Strategists in tough races have been skeptical of this message, and they still are. Yes, people tell pollsters they don't want undisclosed special interest money influencing elections. But that's not what worries them when they go to bed at night, and it may not be topmost among their concerns when they head to the voting booth. When polls ask people to name their worries, special-interest money doesn't come up. (That isn't to say that by 2012 this won't be an issue. In two years, if Republicans policies are unpopular Democrats will say it's because the GOP has been paying back the special interests who bought the election for them.)
In the end, it may be the key example used in the post-election recriminations, as Democrats debate whether their problem was bad communication (as various White House aides have suggested) or a bad message.
Though the president has been in a reflective mood recently, discussing the modifications he may make to his presidency after the election, Van Hollen did not indicate how congressional Democrats would change if they lose control of the House on Nov. 2. When asked how things might be different, he said he hoped Republicans might be less obstructionist.
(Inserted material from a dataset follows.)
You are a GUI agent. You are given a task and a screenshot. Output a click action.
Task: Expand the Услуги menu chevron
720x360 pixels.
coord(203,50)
It was a genuine hope, surely, but it wasn't quite a responsive answer. If this election is a referendum on what happened in the last two years, rather than a choice between competing visions for the next two—or even if it's more of a referendum than a choice—then there are signs that message has yet to sink in among some Democrats. Which means that just because the election won't be a surprise like Pearl Harbor doesn't mean it won't be a rout like the Alamo.